Nachdem zuletzt viel Geld aus konjunkturresistenten Valoren wie Lonza, Givaudan oder Roche in die Finanzwerte sowie in zyklische Aktien zurückfloss, schlägt das Pendel nun wieder um. Urplötzlich sind sich die Marktakteure ihrer Sache nicht mehr ganz so sicher, defensive Qualitäten wieder "en vogue".

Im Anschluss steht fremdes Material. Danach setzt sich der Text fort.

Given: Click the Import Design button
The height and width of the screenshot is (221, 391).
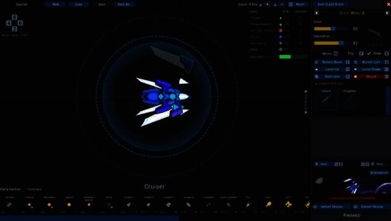Looking at the screenshot, I should point(331,207).
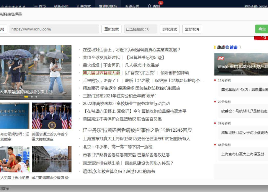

Zwei Titelumstufungen scheinen diese Vermutung bestätigen zu wollen. Da wäre zum einen die für Morgan Stanley tätige Lisa De Neve. Sie macht ihre im Mai letzten Jahres ausgesprochene Verkaufsempfehlung für die Aktien von Givaudan rückgängig und stuft diese von "Underweight" auf "Equal-weight" herauf. Das Kursziel lautet neuerdings 3265 (zuvor 2670) Franken. Mit anderen Worten: Obwohl der Aromen- und Riechstoffhersteller aus Genf mittlerweile mit einem atemberaubend hohen Kurs-Gewinn-Verhältnis (KVG) von 39 bewertet wird, hat De Neve die Hoffnung auf tiefere Kurse aufgegeben. Ursprünglich war der bekannten Analystin schon bei einem KGV von 27 nicht mehr ganz wohl bei der Sache.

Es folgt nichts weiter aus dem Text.